The amount of p16INK4a expression seems to associate with accumulation of DNA damage [13]. To maintain genetic stability for normal cell divisions, DNA strand break immediately induces DNA repair mechanism by increasing phosphorylation of histone H2AX (γ-H2AX) [14]. γ-H2AX attracts proteins participating DNA repair process for double strand breaks [15]. The effects of an acute bout of exercise on the levels of γ-H2AX and DNA fragmentation have been rarely reported in human skeletal muscle.
We have previously shown a decreased p16INK4a mRNA 1 day after an acute bout of resistance exercise in human skeletal muscle [3]. Resistance exercise is generally known to induce significant muscle damage and inflammation [16]. However, cellular senescence marker does not seem to change after aerobic exercise at 70%
Results
Cell infiltration is a hallmark of muscle inflammation after injuries. Figure 1 shows the amount of cell infiltration in human skeletal muscle following an acute bout of SSE or HIIE. A representative hematoxylin and eosin stain (HE) stains of muscle cross-section is shown in Figure 1A. At pre-exercise baseline, approximately 1% area of nucleated cell aggregation in collapsed and shrinking myofibers was observed for the entire muscle cross-section among the young sedentary participants. HIIE doubled the amount of cell infiltration (d = 1.00; p < 0.05) in skeletal muscle immediately after exercise and returned to baseline within 24 h (Figure 1B). SSE produced a minimal response of cell infiltration 24 h after exercise (not significant), particularly for those participants with low pre-exercise cell infiltration. Individual responses of cell infiltration against SSE and HIIE are shown in Figure 1C and 1D, respectively.

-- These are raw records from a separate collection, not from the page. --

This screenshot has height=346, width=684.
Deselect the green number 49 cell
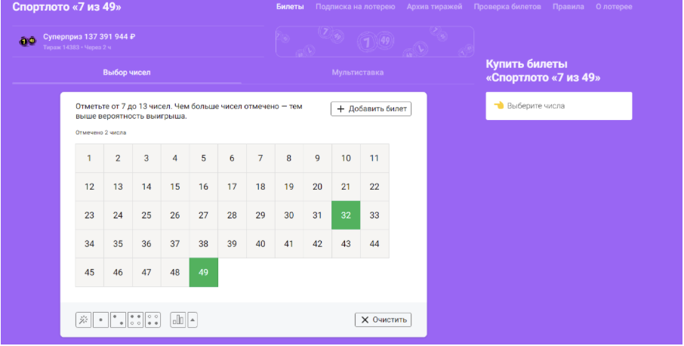coord(203,273)
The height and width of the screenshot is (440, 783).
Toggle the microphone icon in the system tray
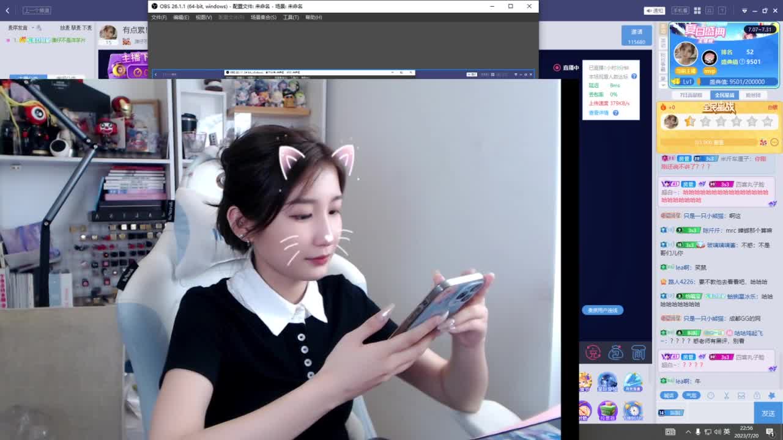point(698,431)
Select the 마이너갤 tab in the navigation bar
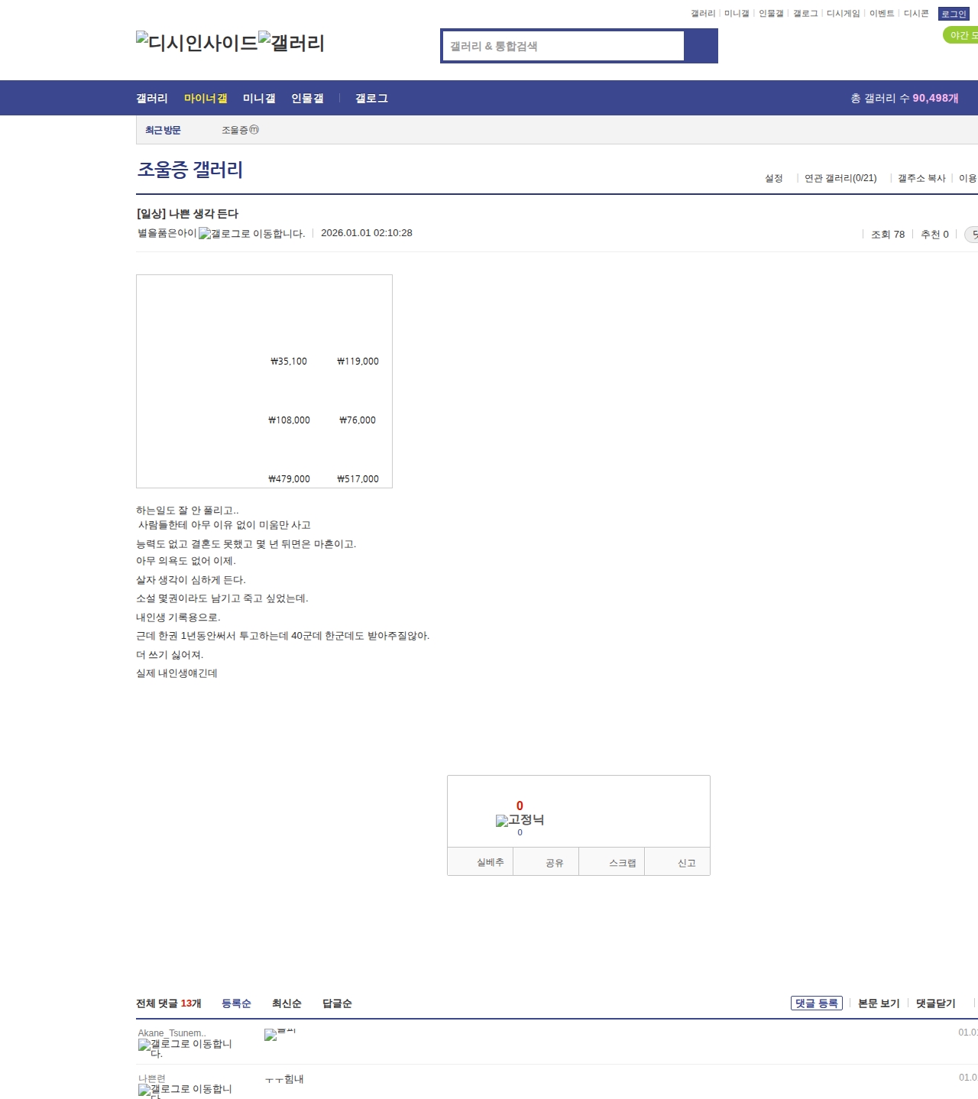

Figure 1. Cell infiltration in human skeletal muscle after SSE and HIIE. A representative graph of cell infiltration increased immediately following HIIE (A). This response is delayed after SSE with similar amount of cycling work (B). Individual response after SSE (C) and HIIE (D) are shown in the lower panel. *Significant difference against pre-exercise baseline, p < 0.05. Abbreviations: SSE: steady state cycling exercise (60% maximal aerobic power); HIIE: high intensity interval cycling exercise (120% maximal aerobic power).
In this study, p16INK4a mRNA was used to indicate the levels of cellular senescence in human skeletal muscle (Figure 2A–2C). HIIE decreased p16INK4a mRNA in muscle tissues following a 24-h recovery (d = 0.90, p = 0.04), whereas SSE showed no effect on p16INK4a mRNA in muscle tissues (Figure 2A). The individual responses of p16INK4a mRNA to HIIE and SSE are shown in Figure 2B and 2C. Data from IHC stains of muscle cross-section was used to identify the location and the amount of p16INK4a-expressing cells (exemplary in Figure 2D), which represents the number of all replicable cells regardless intensity of p16INK4a positive signals. There is trend of increases in p16INK4a+ cell number immediately after both SSE and HIIE (Figure 2E). A significant difference between SSE and HIIE was found 24 h after exercise (d = 1.90, p < 0.01). The individual responses of p16INK4a+ cell numbers in muscle tissues among these sedentary participants after SSE and HIIE are shown in Figure 2F and 2G.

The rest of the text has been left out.